Któż może odpuszczać grzechy, prócz jednego Boga? Mk 2,5
Pewnego dnia przyszedł do Jezusa trędowaty i upadłszy na kolana, prosił Go: «Jeśli zechcesz, możesz mnie oczyścić ». A Jezus, zdjęty litością, wyciągnął rękę, dotknął go i rzekł do niego: «Chcę, bądź oczyszczony». Zaraz trąd go opuścił, i został oczyszczony.
Jezus surowo mu przykazał i zaraz go odprawił, mówiąc mu: «Bacz, abyś nikomu nic nie mówił, ale idź, pokaż się kapłanowi i złóż za swe oczyszczenie ofiarę, którą przepisał Mojżesz, na świadectwo dla nich».
Lecz on po wyjściu zaczął wiele opowiadać i rozgłaszać to, co zaszło, tak że Jezus nie mógł już jawnie wejść do miasta, lecz przebywał w miejscach pustynnych. A ludzie zewsząd schodzili się do Niego.
Potrzebujemy kogoś, kto by nam przebaczył. Nie kogoś, kto by nam powiedział: nie, to nie było nic takiego, to się zdarza każdemu (to tylko zaburzona osobowość albo: gdyby ktoś inny miał takie dzieciństwo, robiłby znacznie gorsze rzeczy; albo: na tle tego, co się dzisiaj dzieje, to żadna tragedia itp., itd.).
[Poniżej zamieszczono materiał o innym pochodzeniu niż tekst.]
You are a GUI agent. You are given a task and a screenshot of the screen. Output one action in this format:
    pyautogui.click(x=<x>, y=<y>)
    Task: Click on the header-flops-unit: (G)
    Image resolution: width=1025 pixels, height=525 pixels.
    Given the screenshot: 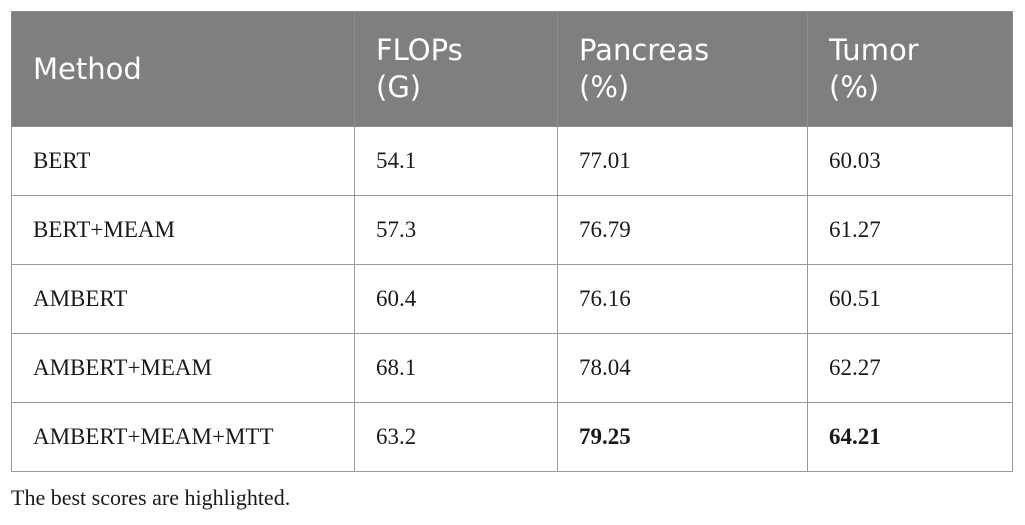 What is the action you would take?
    pyautogui.click(x=399, y=87)
    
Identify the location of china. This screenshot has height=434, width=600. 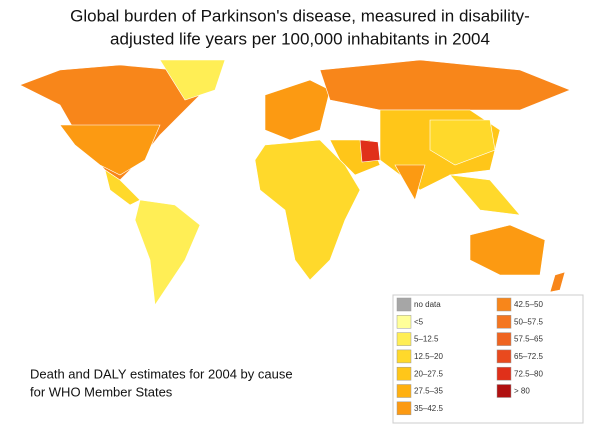
(462, 142).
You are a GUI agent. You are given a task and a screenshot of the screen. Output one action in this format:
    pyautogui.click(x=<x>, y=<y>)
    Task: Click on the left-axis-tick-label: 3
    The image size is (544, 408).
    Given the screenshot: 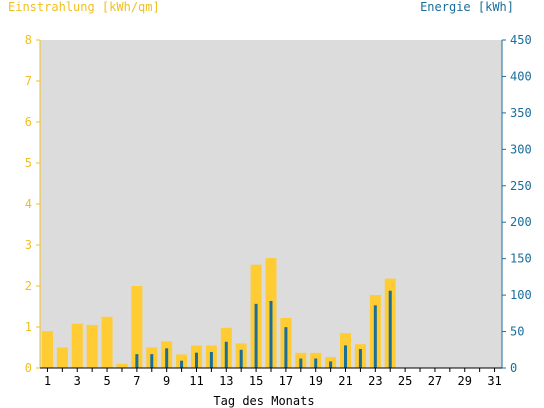 What is the action you would take?
    pyautogui.click(x=28, y=245)
    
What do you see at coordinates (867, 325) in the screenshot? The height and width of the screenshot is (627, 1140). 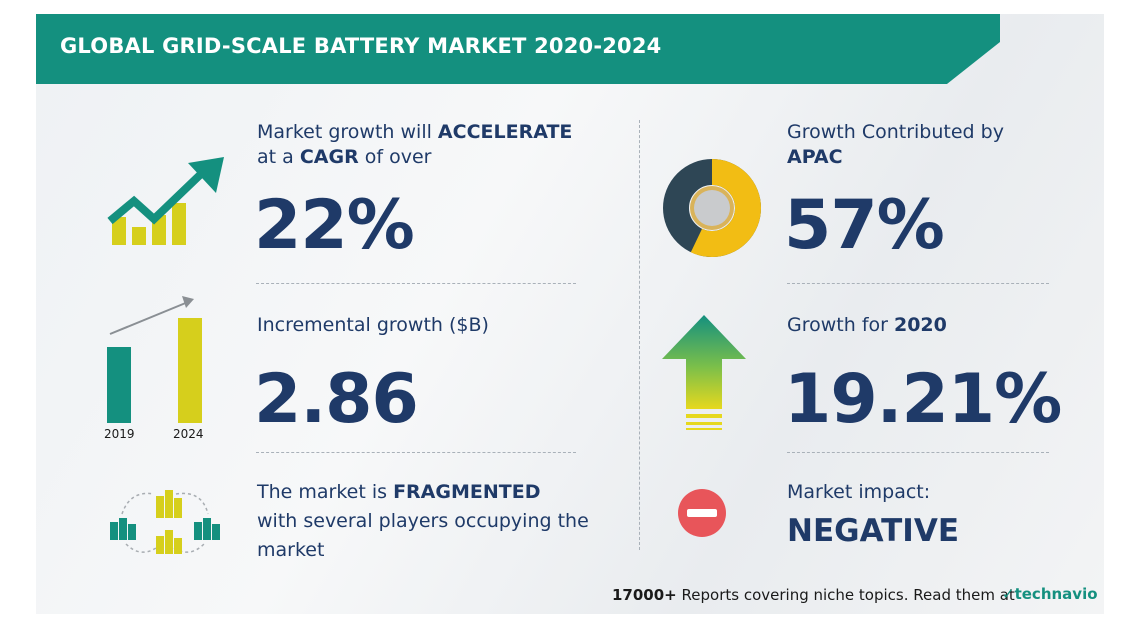 I see `growth-2020-label: Growth for 2020` at bounding box center [867, 325].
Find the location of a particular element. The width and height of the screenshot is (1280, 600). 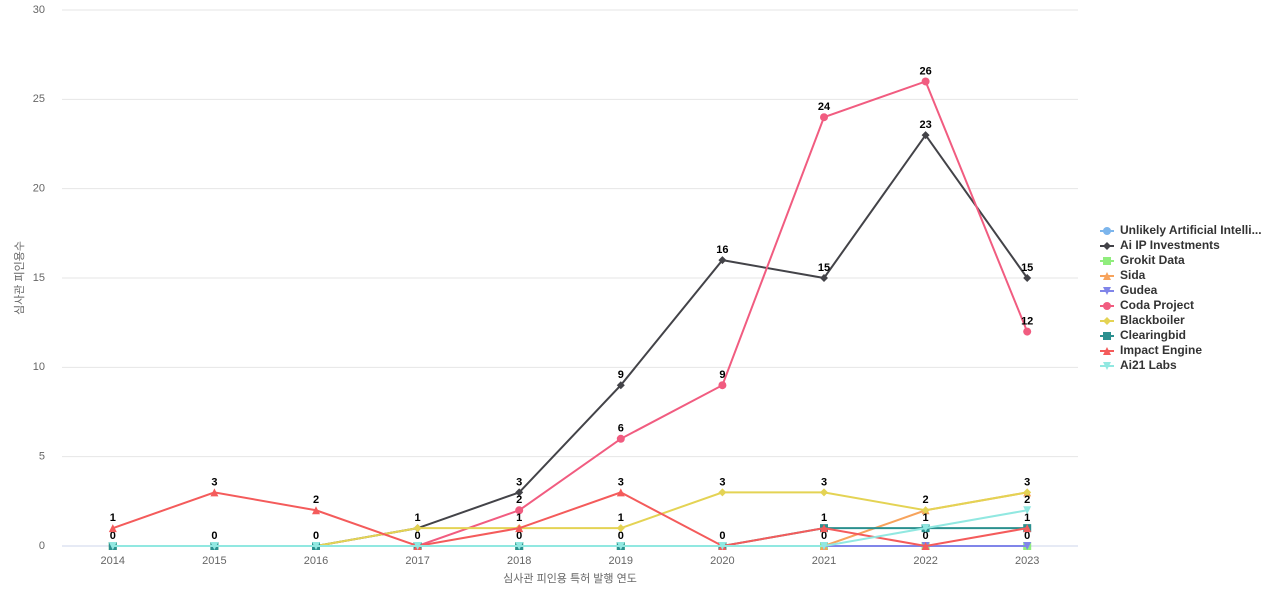

x-tick-label: 2021 is located at coordinates (824, 561).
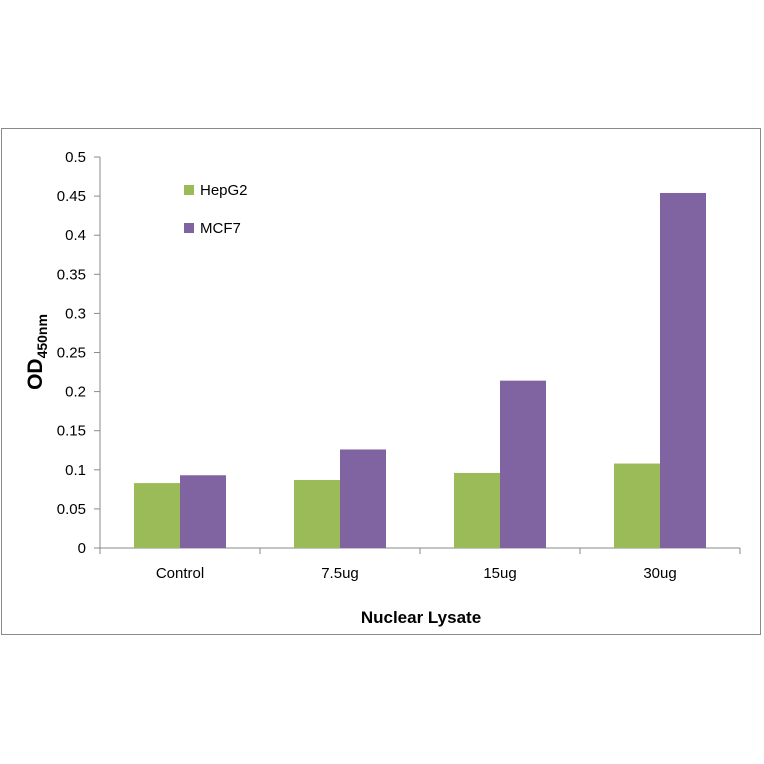 This screenshot has height=764, width=764. Describe the element at coordinates (76, 236) in the screenshot. I see `y-tick-label: 0.4` at that location.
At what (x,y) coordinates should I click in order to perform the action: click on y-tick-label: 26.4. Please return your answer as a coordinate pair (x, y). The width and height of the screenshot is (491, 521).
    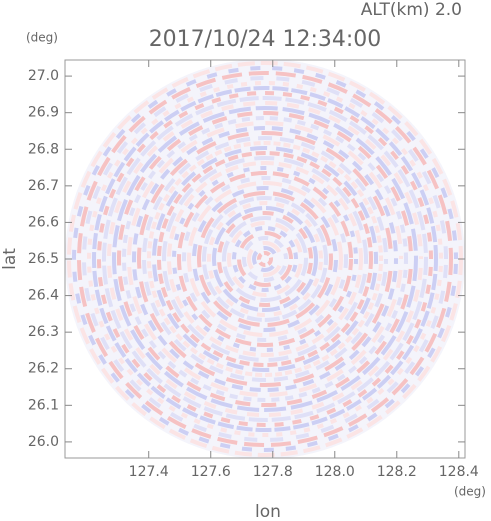
    Looking at the image, I should click on (44, 296).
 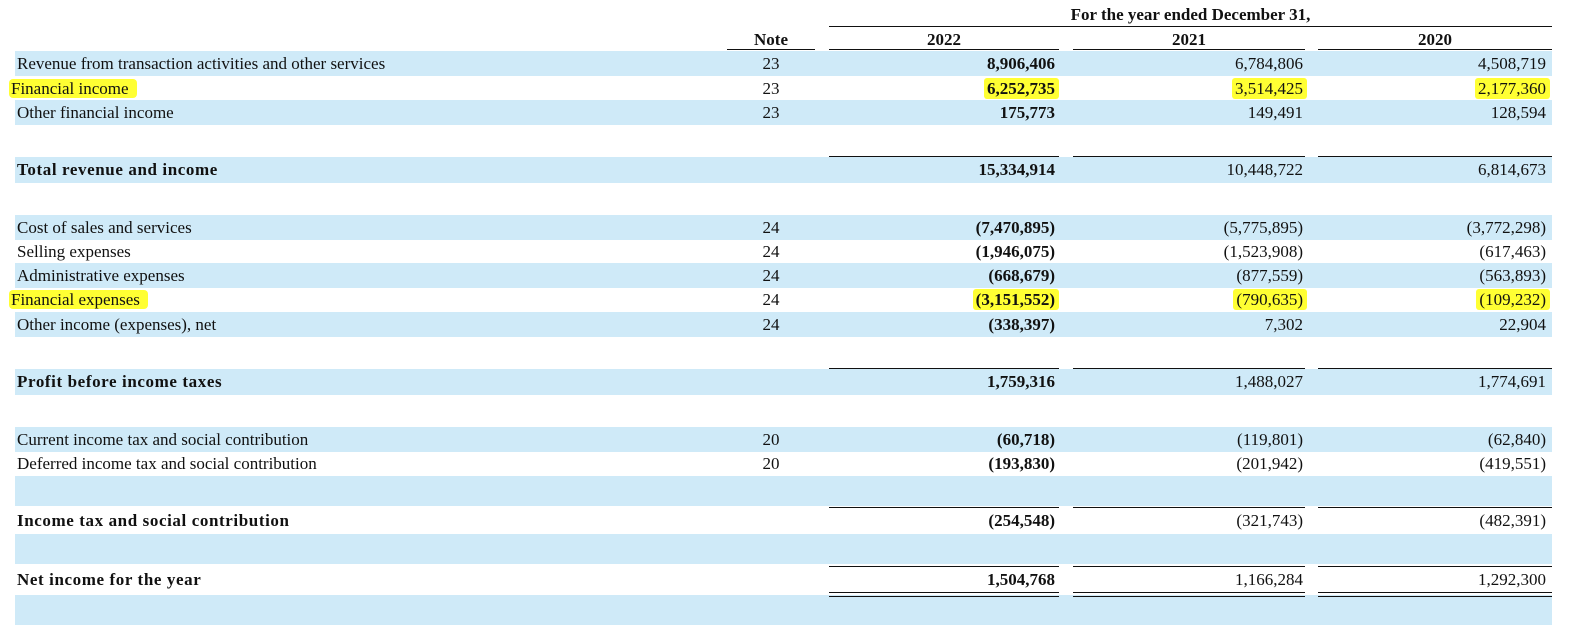 I want to click on value-2022: (193,830), so click(x=1022, y=464).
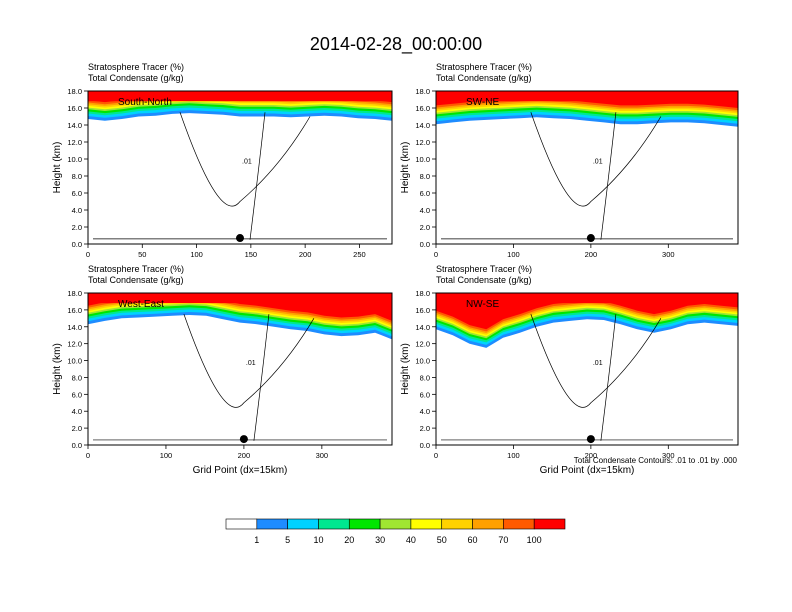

Bo wiemy – na dnie sumienia – że to było naprawdę straszne (to, co zrobiliśmy) i że nie zdarza się każdemu... Potrzebujemy kogoś, kto by nam przebaczył. Potrzebujemy Boga. I choćby tylko w tym punkcie ateizm odsłania swoje bezlitosne, beznadziejne oblicze. Kto nam wybaczy, jeśli Boga nie ma? Bo odpuszczać grzechy nie może nikt poza Nim. Prócz jednego Boga.